The feedback loop looks something like this: use AI to design the evaluation approach, use AI to build it, use the evaluation to improve the AI capability, and use what I learn to inform the next round of design. Each layer makes the others more effective.

What This Approach Gives You

A few things I think are worth naming:

Prompt engineering becomes evidence-based. Without the harness, changing a prompt is an exercise in vibes. You try it, it seems better, you ship it. With the harness, you run the full corpus before and after, and you can see exactly what improved and what regressed. The test cases don't eliminate judgment, but they give judgment something concrete to work with.

Model selection becomes empirical. The same infrastructure that tests prompt changes also tests model changes. Run the corpus against the expensive model and the cheap one, diff the results, and make a real decision about the tradeoff. I don't have to guess whether a smaller model is good enough. I can measure it.

The corpus compounds. Every bug I find in production becomes a test case. Over time, the corpus grows into a detailed map of what the AI handles well and where it struggles. New team members (or future-me, six months from now) can look at the test cases and understand the AI's behavioral boundaries without reading every line of prompt engineering.

The module becomes reusable. This wasn't the motivation for extracting it, but once the normalization capability is a clean, standalone module with a well-defined interface, it's no longer trapped inside one app's API handler. Whether that optionality matters is an open question (for now it's just the app that uses it) but the option exists in a way it didn't before.

The Meta-Observation

The thing that keeps striking me about this process is how naturally the "building with AI" and "building AI into the product" sides feed each other. The same discipline that makes AI tools effective for development (clear contracts, structured evaluation, evidence over intuition) is exactly what you need to build AI capabilities that are reliable and improvable.

I don't think that's a coincidence.

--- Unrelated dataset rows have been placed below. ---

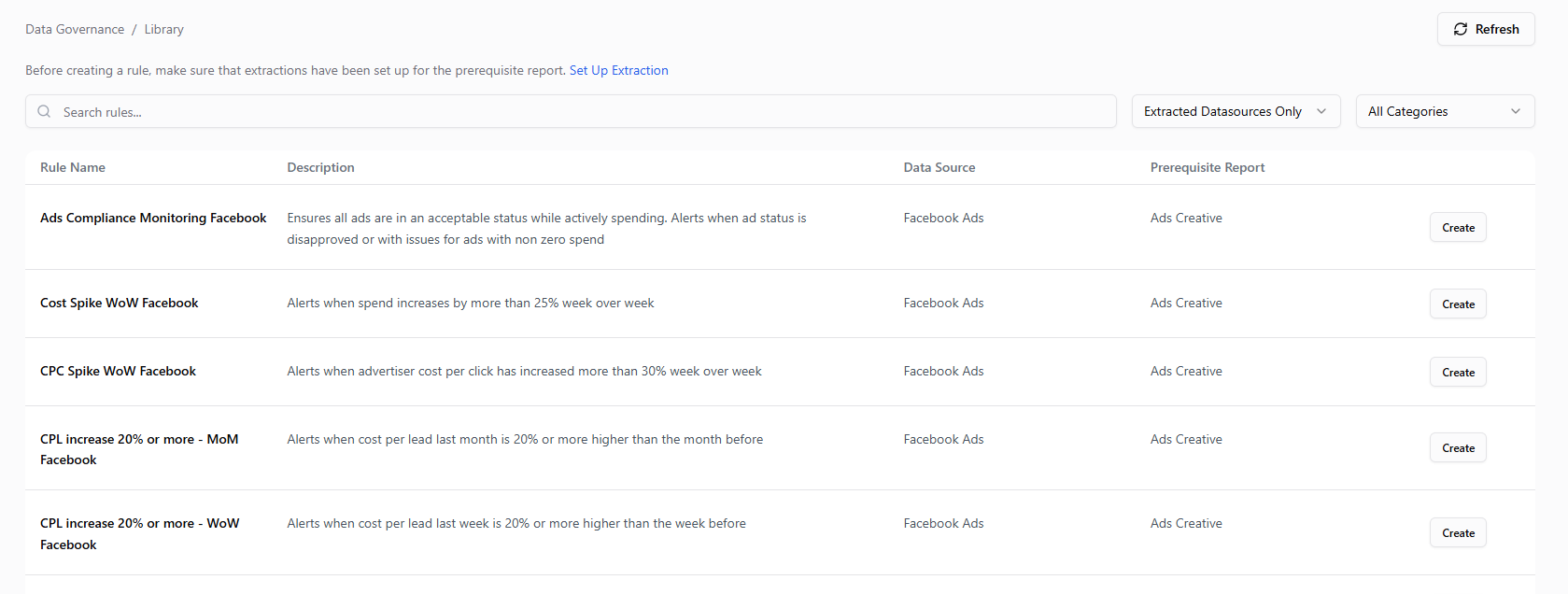Click the circular arrows icon in Refresh
The width and height of the screenshot is (1568, 594).
pos(1461,29)
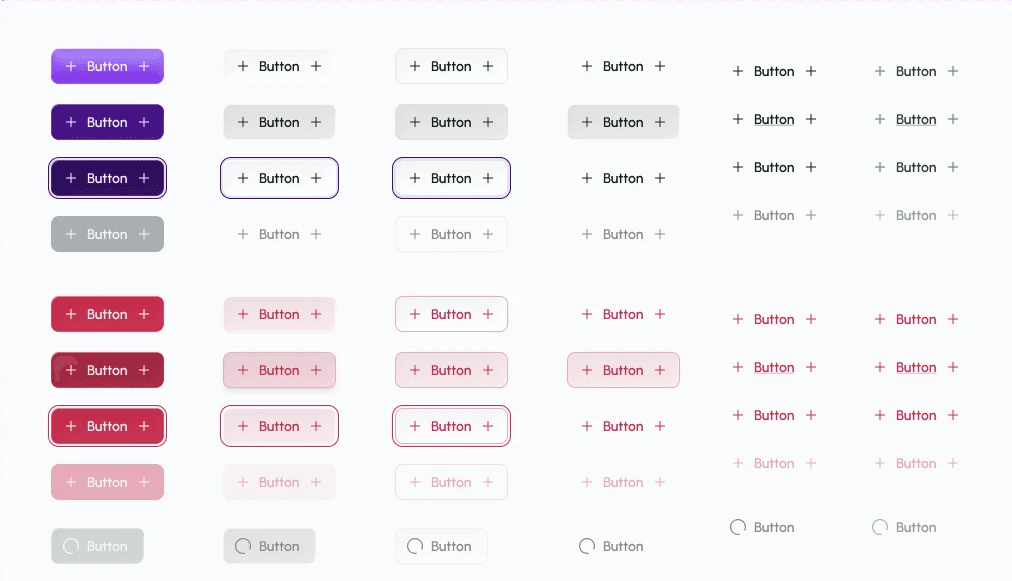Click the left plus icon on the gray disabled filled button
Image resolution: width=1012 pixels, height=581 pixels.
click(71, 234)
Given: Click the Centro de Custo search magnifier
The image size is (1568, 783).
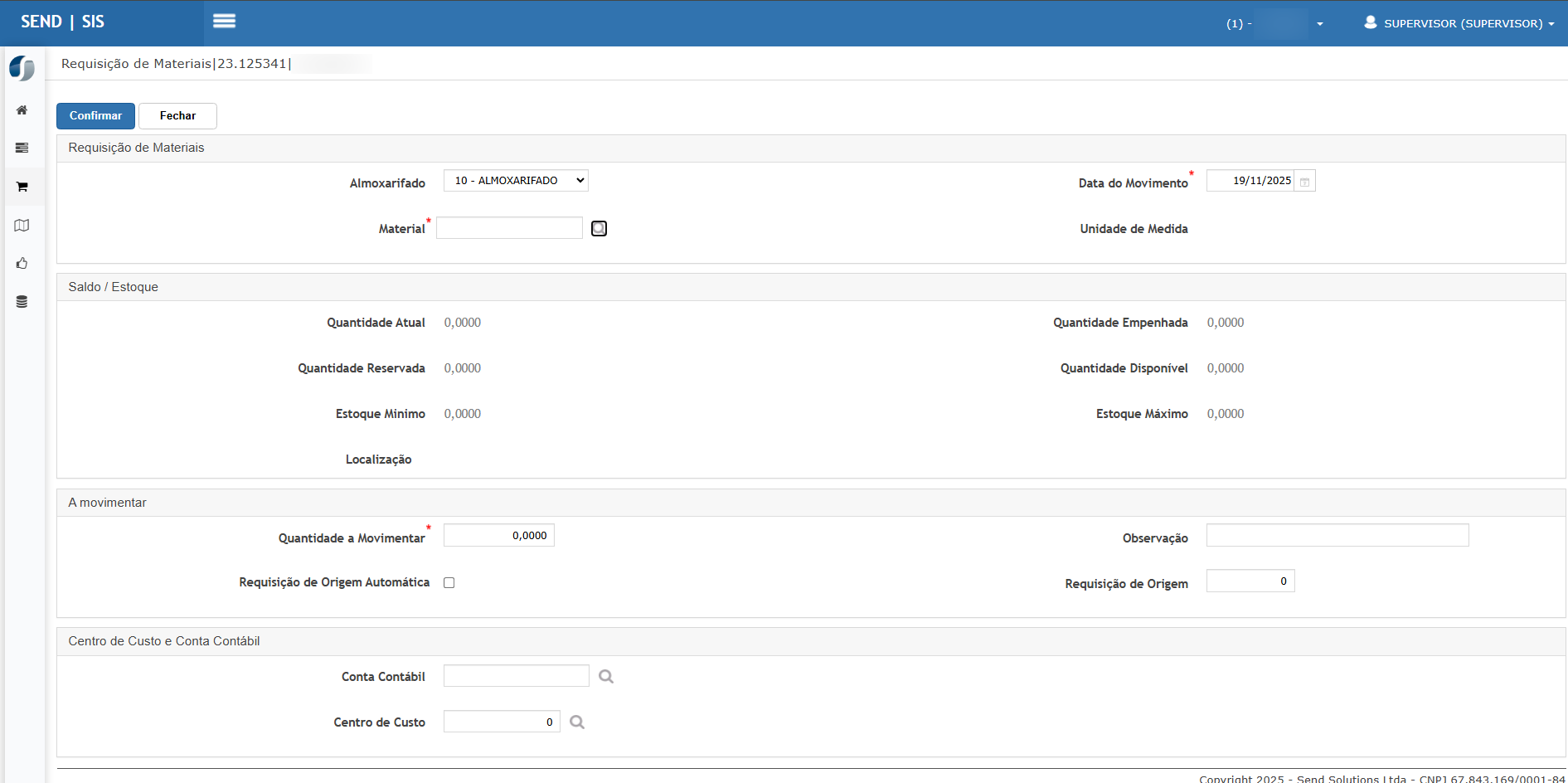Looking at the screenshot, I should tap(577, 722).
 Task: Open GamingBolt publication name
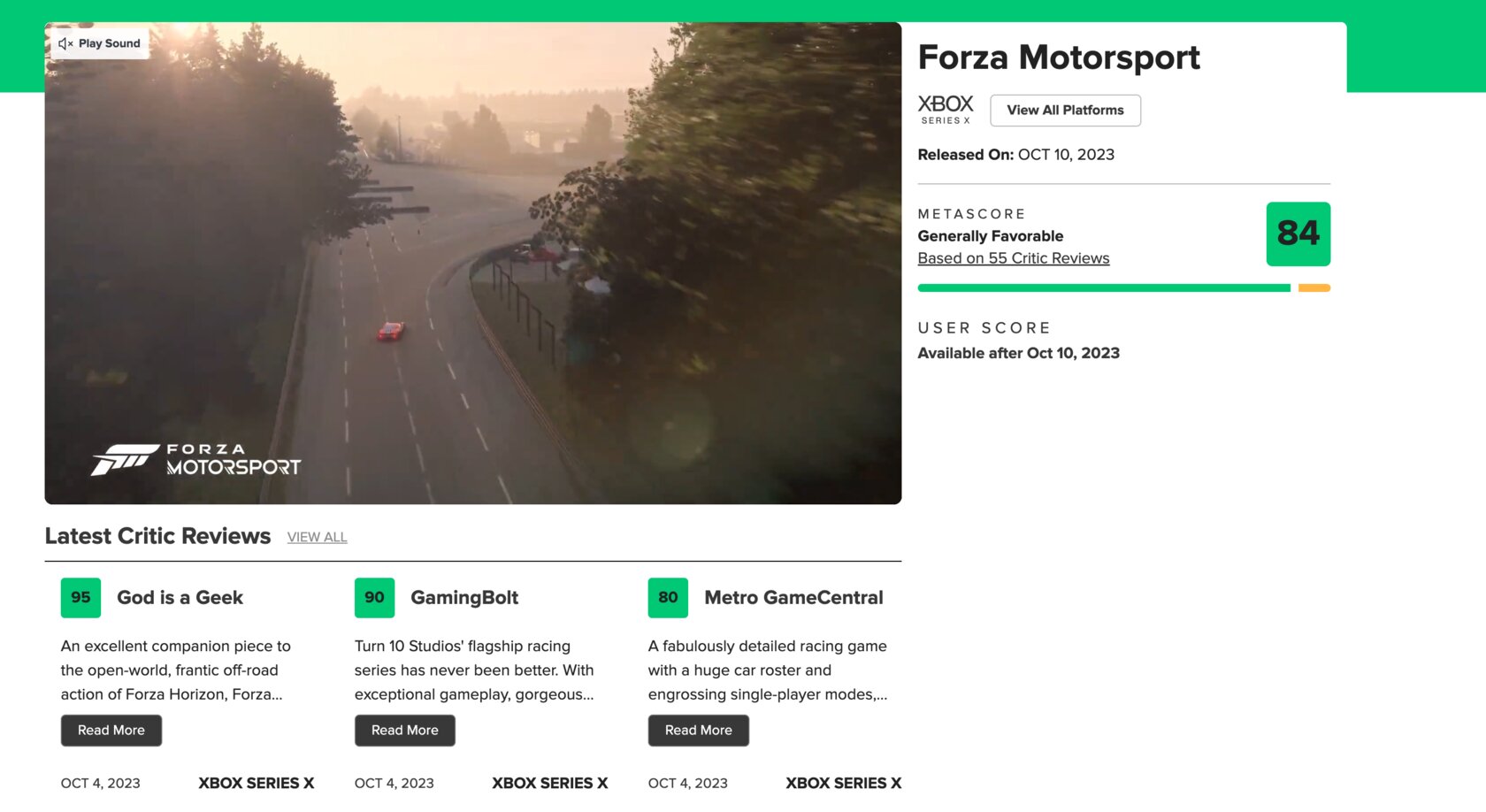(x=464, y=598)
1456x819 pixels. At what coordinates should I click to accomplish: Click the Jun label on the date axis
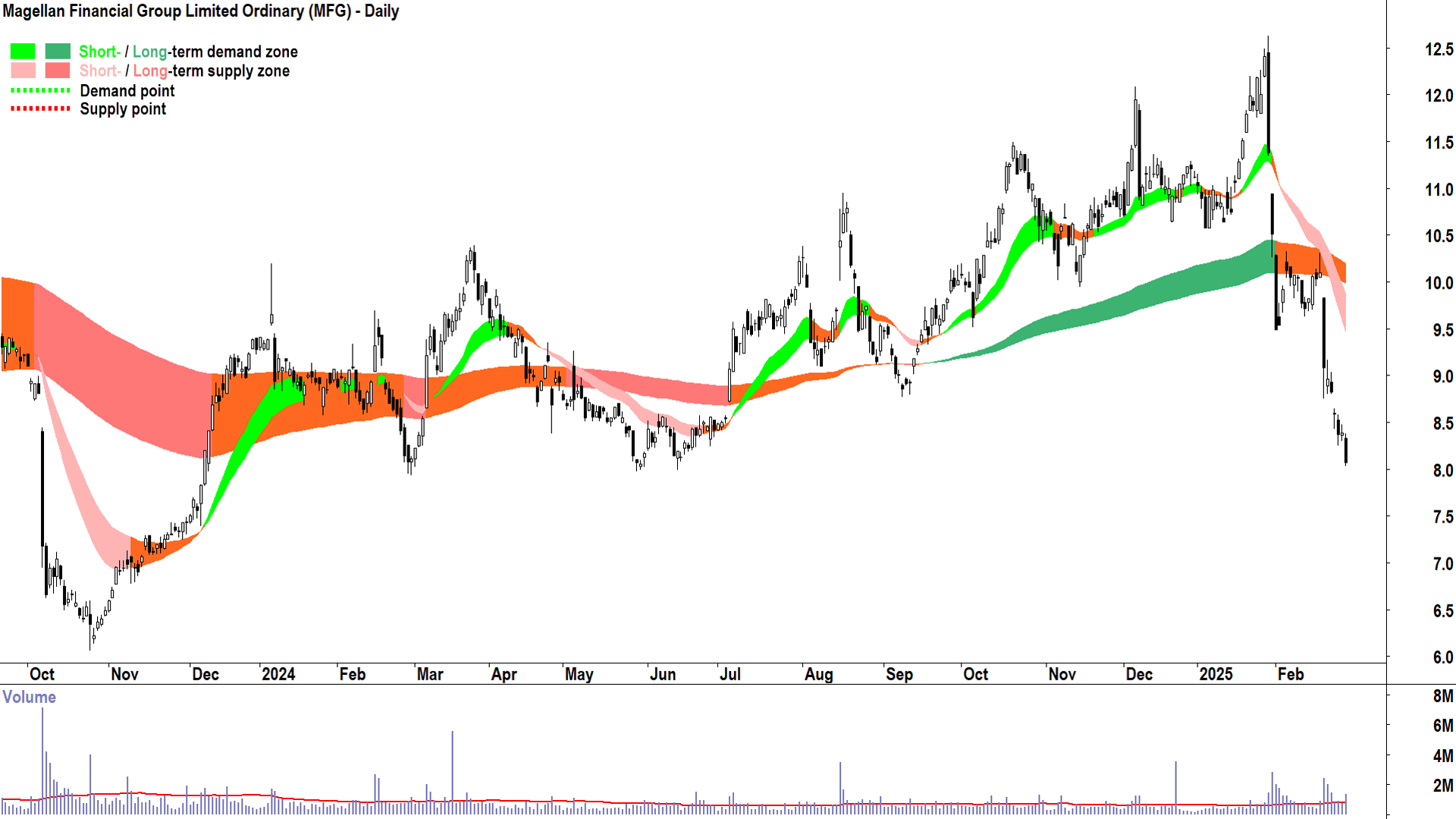point(663,674)
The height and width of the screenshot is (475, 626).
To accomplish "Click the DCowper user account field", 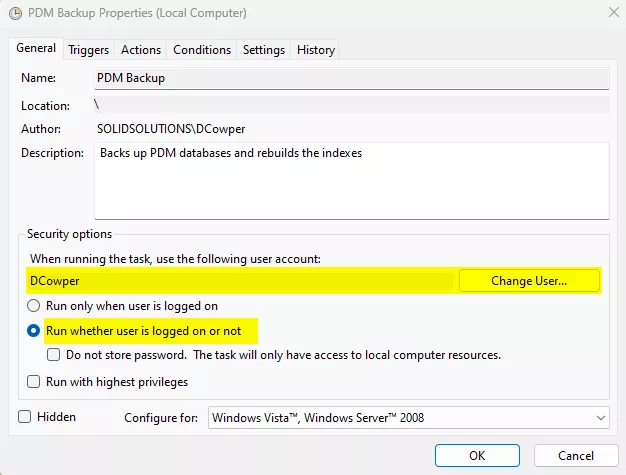I will tap(240, 281).
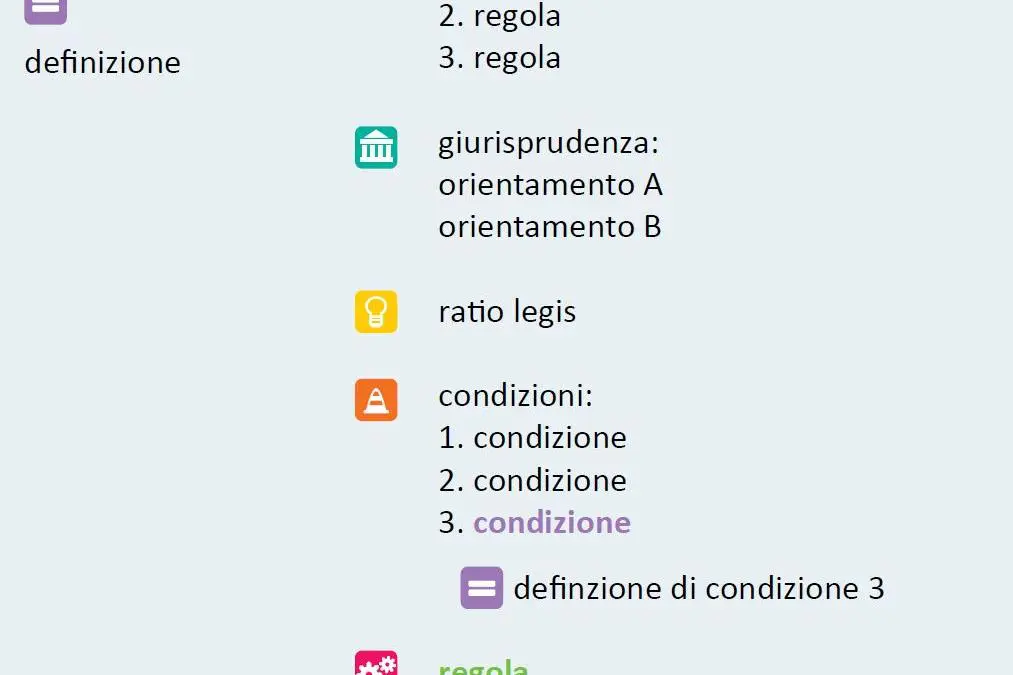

AI capabilities, whether they're in your development workflow or your product, share a fundamental property: they're non-deterministic. You can't fully predict their behavior from their inputs. That means you need observation and measurement infrastructure that traditional software (deterministic, testable by definition) never required in quite the same way.

Treating AI behavior as something you observe, measure, and refine with purpose seems to apply equally whether you're the one using the AI or your users are.